# START OF Listing
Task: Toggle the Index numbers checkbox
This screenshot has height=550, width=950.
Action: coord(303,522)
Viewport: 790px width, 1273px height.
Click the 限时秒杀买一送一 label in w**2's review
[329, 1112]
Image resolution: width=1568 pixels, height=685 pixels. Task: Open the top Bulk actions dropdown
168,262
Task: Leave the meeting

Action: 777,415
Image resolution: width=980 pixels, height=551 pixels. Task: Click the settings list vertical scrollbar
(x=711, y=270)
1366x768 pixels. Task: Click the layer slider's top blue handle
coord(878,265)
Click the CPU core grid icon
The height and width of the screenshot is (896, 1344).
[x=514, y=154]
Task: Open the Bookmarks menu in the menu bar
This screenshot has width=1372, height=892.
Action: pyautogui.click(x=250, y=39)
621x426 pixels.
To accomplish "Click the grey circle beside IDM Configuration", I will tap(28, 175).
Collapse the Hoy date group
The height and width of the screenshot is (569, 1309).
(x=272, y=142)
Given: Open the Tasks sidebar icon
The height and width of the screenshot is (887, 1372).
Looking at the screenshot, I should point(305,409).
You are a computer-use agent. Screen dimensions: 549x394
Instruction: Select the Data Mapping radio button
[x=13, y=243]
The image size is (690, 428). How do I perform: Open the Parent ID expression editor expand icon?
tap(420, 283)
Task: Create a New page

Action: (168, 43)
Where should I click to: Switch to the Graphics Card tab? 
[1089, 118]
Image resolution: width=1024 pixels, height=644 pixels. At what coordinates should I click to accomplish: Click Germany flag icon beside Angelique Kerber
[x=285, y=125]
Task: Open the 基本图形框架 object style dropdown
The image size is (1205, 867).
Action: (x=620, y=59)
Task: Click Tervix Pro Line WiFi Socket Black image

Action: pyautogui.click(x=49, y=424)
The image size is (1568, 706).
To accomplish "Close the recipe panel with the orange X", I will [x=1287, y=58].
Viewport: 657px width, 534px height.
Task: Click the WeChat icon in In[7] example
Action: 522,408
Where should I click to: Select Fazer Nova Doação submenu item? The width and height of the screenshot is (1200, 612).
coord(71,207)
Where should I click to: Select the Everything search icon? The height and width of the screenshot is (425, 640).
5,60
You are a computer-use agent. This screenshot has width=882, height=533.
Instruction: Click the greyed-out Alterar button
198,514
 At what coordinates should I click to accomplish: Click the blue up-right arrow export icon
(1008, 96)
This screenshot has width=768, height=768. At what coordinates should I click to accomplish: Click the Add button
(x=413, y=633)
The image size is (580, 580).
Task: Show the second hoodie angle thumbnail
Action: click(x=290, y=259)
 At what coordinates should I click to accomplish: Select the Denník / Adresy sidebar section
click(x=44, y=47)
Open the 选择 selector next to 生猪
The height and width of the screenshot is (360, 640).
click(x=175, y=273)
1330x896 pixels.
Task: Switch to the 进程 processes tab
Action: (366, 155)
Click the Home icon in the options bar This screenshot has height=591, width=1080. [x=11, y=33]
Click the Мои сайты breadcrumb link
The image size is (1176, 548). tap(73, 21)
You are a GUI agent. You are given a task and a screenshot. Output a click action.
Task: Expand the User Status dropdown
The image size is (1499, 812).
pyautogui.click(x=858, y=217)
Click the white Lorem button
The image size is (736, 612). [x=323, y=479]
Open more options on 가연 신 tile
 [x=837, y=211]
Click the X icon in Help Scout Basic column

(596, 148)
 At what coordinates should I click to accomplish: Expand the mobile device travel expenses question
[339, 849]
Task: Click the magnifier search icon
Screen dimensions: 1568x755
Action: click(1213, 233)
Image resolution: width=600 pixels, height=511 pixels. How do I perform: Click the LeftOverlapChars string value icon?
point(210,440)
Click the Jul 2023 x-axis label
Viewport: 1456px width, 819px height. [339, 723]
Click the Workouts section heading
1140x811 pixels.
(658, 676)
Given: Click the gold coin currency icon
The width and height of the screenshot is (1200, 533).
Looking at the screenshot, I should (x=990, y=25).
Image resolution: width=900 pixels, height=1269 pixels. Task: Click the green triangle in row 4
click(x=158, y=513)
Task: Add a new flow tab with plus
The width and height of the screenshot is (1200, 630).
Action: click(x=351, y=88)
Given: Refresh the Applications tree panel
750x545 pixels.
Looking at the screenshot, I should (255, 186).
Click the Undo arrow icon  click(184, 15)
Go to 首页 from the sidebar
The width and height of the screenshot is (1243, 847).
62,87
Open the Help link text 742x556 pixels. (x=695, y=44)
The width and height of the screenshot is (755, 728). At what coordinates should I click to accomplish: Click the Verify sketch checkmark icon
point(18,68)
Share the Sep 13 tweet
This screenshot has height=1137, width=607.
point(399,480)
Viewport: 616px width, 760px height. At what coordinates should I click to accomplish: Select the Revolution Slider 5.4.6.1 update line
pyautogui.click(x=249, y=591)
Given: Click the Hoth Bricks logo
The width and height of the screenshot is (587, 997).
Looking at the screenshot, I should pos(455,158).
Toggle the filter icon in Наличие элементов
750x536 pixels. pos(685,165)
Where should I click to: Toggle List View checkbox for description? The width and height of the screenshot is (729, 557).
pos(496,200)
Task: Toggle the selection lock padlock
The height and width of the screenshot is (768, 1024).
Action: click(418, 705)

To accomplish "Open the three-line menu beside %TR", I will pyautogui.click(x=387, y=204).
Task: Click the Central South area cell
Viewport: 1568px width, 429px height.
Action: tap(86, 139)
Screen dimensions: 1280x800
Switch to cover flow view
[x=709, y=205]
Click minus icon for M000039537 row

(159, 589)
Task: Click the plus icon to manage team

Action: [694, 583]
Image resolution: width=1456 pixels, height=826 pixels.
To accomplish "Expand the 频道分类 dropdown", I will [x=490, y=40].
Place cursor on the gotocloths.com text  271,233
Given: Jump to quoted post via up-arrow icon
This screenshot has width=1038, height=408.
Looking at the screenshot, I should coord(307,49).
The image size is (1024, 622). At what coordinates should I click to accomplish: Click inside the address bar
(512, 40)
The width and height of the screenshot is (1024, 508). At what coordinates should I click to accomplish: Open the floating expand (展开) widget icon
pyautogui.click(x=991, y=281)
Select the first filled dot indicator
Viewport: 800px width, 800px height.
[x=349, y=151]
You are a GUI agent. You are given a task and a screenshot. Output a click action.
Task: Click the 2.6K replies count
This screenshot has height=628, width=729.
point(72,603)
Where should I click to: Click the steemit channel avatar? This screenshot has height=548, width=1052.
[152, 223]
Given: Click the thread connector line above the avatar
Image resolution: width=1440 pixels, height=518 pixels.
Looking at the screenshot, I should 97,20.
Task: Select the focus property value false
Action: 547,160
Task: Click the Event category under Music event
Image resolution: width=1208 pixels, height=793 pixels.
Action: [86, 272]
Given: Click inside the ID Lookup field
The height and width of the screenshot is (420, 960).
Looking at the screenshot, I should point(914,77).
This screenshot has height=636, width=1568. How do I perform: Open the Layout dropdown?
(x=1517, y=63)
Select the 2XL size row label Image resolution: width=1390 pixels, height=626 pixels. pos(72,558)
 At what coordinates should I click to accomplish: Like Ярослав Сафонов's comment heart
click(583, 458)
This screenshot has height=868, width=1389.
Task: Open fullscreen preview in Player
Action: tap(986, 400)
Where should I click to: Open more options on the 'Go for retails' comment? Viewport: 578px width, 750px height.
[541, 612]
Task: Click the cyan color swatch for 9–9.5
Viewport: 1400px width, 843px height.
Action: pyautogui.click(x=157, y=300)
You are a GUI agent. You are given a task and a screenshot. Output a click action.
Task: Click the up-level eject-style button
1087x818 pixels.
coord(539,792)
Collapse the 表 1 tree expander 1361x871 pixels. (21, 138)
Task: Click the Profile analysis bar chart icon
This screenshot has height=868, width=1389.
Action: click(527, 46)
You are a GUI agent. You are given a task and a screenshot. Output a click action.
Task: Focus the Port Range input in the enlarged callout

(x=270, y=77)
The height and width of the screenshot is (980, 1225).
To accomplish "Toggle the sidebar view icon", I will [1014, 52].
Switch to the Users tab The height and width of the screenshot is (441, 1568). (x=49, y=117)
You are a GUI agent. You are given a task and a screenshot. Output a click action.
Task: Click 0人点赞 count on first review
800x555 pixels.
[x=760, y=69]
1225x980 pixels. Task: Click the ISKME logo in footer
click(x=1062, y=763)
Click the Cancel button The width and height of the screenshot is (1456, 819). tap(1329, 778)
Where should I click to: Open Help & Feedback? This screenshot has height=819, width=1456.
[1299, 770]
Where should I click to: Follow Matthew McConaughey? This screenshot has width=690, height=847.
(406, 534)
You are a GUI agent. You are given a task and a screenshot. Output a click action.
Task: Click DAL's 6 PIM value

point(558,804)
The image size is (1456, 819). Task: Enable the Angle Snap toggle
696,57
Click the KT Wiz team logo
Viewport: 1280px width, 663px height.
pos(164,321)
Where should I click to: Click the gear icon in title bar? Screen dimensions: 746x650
# END OF Listing
What needs to be done →
Copy the rows between the line containing "Adresy sidebar section" and the line containing "Click the Home", inclusive, reproducing each line precisely.

Answer to the task →
 At what coordinates should I click to accomplish: Select the Denník / Adresy sidebar section
click(x=44, y=47)
Open the 选择 selector next to 生猪
The height and width of the screenshot is (360, 640).
click(x=175, y=273)
1330x896 pixels.
Task: Switch to the 进程 processes tab
Action: (366, 155)
Click the Home icon in the options bar This screenshot has height=591, width=1080. [x=11, y=33]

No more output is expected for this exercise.